Gold Mine Processing Associate Ben Kreuzer recommends Voices from Chernobyl: The Oral History of a Nuclear Disaster by Svetlana Alexievich.
Voices from Chernobyl is a collection of interviews done by the Nobel Prize winning Belarusian journalist Svetlana Alexievich, which contains a series of interviews done with the survivors of the Chernobyl nuclear disaster in 1986.
These interviews with firefighters, cleanup crewmembers, civilians, and scientists paint a tragic and complex picture of life in an area ravaged by a nuclear meltdown.
The book takes you through the stories of the many people caught up in the worst nuclear accident in history, from the wives and parents of the first firefighters, to the people tasked with burying homes and farmland irradiated by the disaster, to the people who resettled after forced evacuations displaced hundreds of villages.

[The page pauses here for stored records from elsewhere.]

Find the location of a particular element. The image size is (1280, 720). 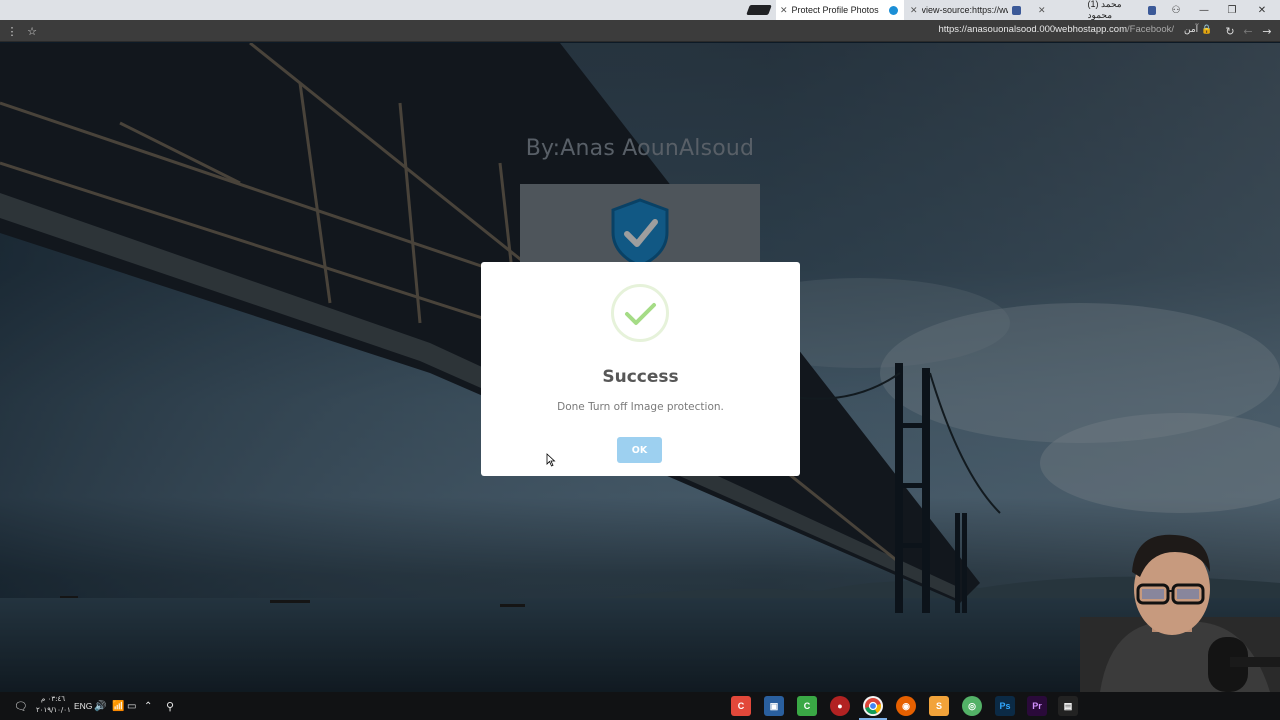

back-icon: ← is located at coordinates (1248, 31).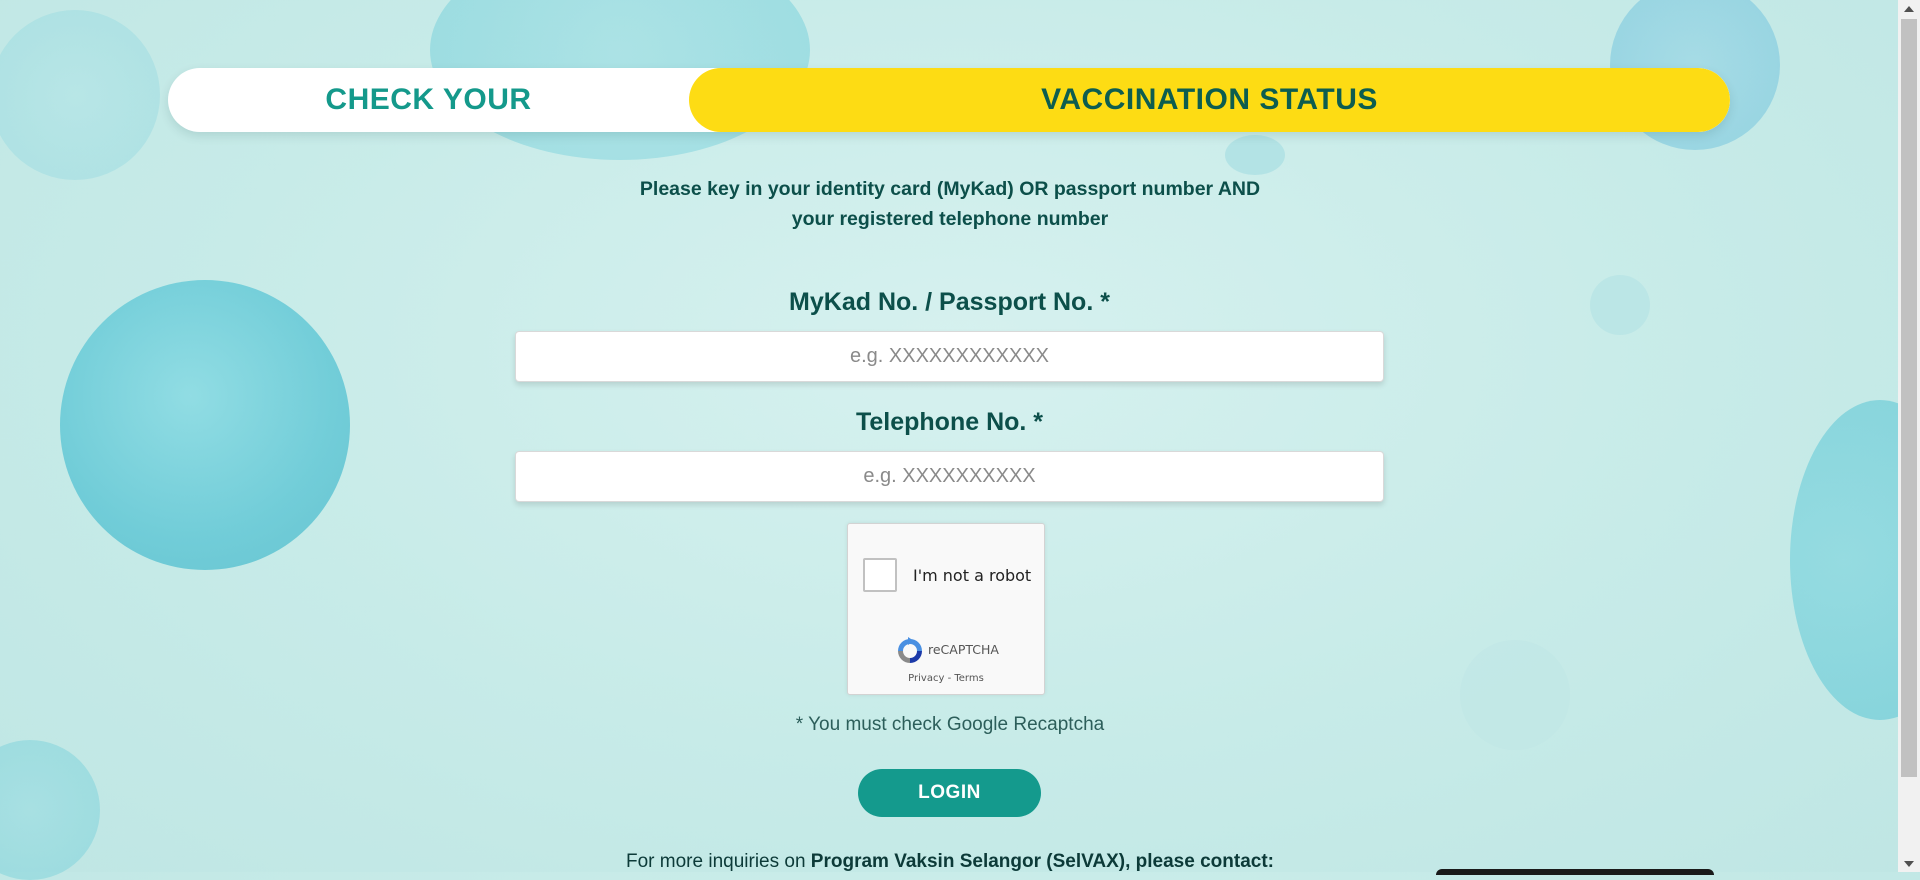  Describe the element at coordinates (880, 575) in the screenshot. I see `recaptcha-checkbox` at that location.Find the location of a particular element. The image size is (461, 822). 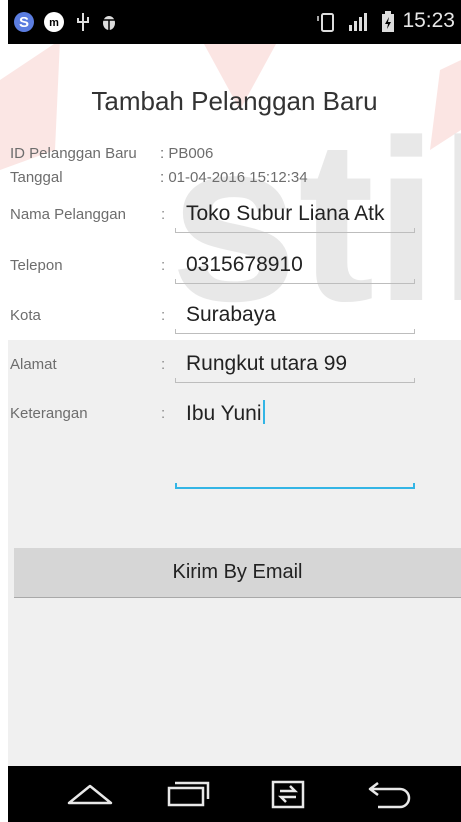

svg-text: S is located at coordinates (24, 22).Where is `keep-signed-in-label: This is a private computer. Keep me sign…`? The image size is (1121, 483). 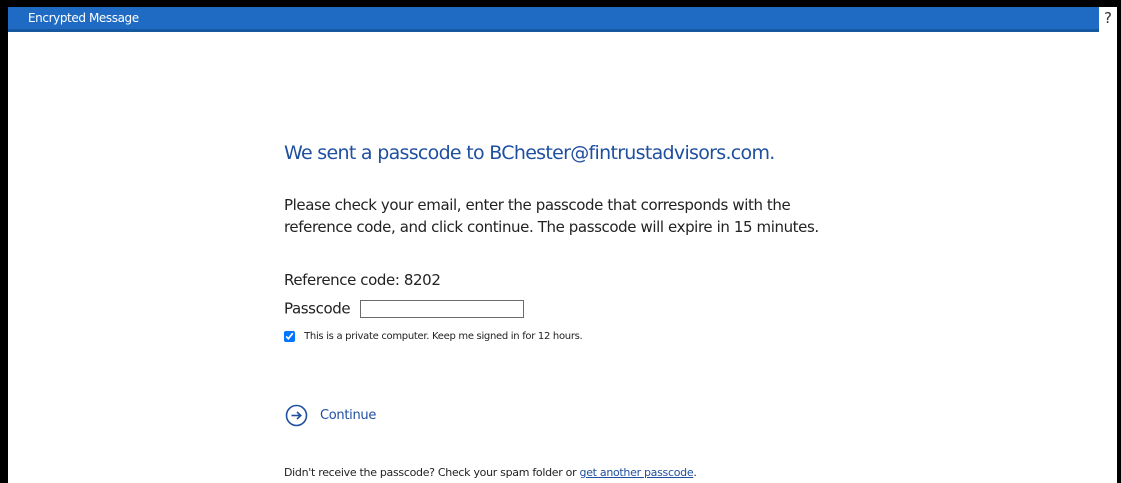 keep-signed-in-label: This is a private computer. Keep me sign… is located at coordinates (444, 336).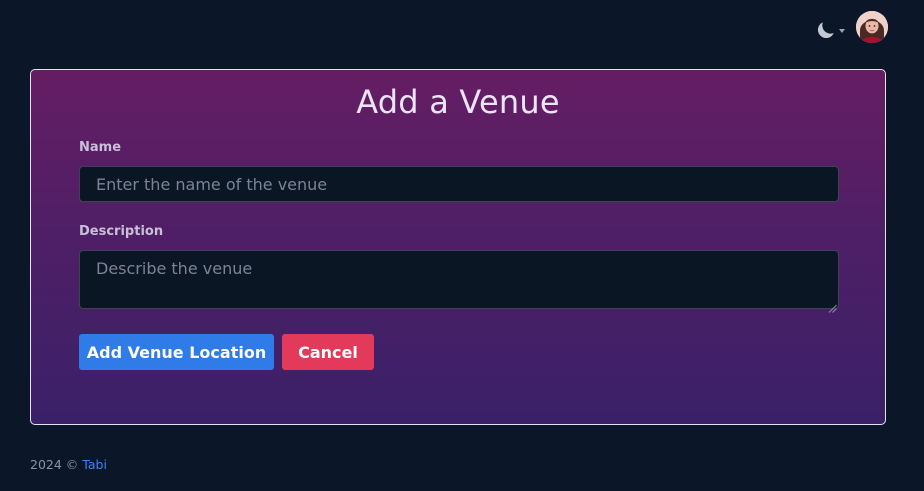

The juxtaposition of these everyday lives set against the backdrop of a land ravaged by nuclear disaster and governmental corruption and mismanagement is as compelling as it is brutal. This book pulls no punches in showing the aftershock of the disaster and how it tore through the lives of so many people, and how they continue to live in spite of everything.
This book is not an easy read, there were no really happy endings and the disaster’s effects are still being felt in the region today. However it does provide a powerfully personal look into the lives of those affected and the incredible persistence of humanity despite everything.